ComProScanner: A multi-agent based framework for composition-property structured data extraction from scientific literature
Aritra Roy, Enrico Grisan, John Buckeridge, Chiara Gattinoni
2025-10-24
Summary
This paper introduces ComProScanner, a new tool designed to automatically pull out specific information – chemical compositions and properties – from scientific papers, specifically focusing on materials science.
What's the problem?
While powerful language models now exist, it's still difficult for researchers to easily build organized datasets from the huge amount of information locked away in scientific publications. Existing tools aren't user-friendly or don't handle complex data well, and there's a particular shortage of good datasets for certain materials like ceramic piezoelectrics, hindering the development of new machine learning models.
What's the solution?
The researchers created ComProScanner, which uses multiple 'agents' powered by different large language models to find, check, categorize, and display data from journal articles. They tested it on 100 articles, using ten different language models to extract information about ceramic piezoelectric materials and their piezoelectric properties. They found that DeepSeek-V3-0324 performed the best, achieving an accuracy of 82%.

────

Problem set →
a: According to the ComProScanner summary, which language model performed best, and what accuracy did it achieve?
b: Write the next part of the ComProScanner summary, picking up after its last sentence.

Extracted entries →
────

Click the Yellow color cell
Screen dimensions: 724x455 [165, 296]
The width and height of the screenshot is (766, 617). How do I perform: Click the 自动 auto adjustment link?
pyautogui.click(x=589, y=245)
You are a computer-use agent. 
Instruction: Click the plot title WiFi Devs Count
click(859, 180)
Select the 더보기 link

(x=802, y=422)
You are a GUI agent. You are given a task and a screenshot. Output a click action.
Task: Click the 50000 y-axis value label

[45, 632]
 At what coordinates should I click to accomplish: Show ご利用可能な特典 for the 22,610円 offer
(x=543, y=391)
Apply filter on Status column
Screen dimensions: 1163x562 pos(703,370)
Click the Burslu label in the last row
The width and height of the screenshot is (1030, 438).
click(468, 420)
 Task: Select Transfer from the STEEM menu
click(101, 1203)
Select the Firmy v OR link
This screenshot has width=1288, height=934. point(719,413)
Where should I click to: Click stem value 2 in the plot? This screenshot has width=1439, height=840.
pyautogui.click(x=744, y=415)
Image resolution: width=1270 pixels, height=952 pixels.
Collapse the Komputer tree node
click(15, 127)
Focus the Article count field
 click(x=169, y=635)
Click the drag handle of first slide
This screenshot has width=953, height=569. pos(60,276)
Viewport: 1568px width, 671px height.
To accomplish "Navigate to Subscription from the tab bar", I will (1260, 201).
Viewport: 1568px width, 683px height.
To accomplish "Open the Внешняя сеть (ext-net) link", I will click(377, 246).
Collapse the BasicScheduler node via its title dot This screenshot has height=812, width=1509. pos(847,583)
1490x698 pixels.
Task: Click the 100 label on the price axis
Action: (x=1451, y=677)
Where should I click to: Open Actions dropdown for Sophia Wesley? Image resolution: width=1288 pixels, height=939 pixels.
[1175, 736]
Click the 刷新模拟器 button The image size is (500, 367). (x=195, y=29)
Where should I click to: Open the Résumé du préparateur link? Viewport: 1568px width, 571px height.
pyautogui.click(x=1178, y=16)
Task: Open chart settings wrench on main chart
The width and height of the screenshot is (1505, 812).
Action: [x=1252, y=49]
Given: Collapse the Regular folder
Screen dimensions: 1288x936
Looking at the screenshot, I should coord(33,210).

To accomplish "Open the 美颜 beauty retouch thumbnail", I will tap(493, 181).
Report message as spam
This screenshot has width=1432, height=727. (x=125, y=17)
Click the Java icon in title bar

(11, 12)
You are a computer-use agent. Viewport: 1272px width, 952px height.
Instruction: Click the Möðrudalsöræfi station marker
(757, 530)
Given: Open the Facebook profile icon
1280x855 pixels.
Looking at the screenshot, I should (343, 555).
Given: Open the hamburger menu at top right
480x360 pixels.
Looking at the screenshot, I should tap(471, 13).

────

Responses →
a: DeepSeek-V3-0324 performed best, with an accuracy of 82%.

b:
Why it matters?
ComProScanner offers a simple way for scientists to quickly create datasets from research papers, even if they aren't experts in programming or artificial intelligence. This makes it easier to train machine learning models and accelerate discoveries in materials science and other fields where data extraction from literature is a bottleneck.
Abstract
Since the advent of various pre-trained large language models, extracting structured knowledge from scientific text has experienced a revolutionary change compared with traditional machine learning or natural language processing techniques. Despite these advances, accessible automated tools that allow users to construct, validate, and visualise datasets from scientific literature extraction remain scarce. We therefore developed ComProScanner, an autonomous multi-agent platform that facilitates the extraction, validation, classification, and visualisation of machine-readable chemical compositions and properties, integrated with synthesis data from journal articles for comprehensive database creation. We evaluated our framework using 100 journal articles against 10 different LLMs, including both open-source and proprietary models, to extract highly complex compositions associated with ceramic piezoelectric materials and corresponding piezoelectric strain coefficients (d33), motivated by the lack of a large dataset for such materials. DeepSeek-V3-0324 outperformed all models with a significant overall accuracy of 0.82. This framework provides a simple, user-friendly, readily-usable package for extracting highly complex experimental data buried in the literature to build machine learning or deep learning datasets.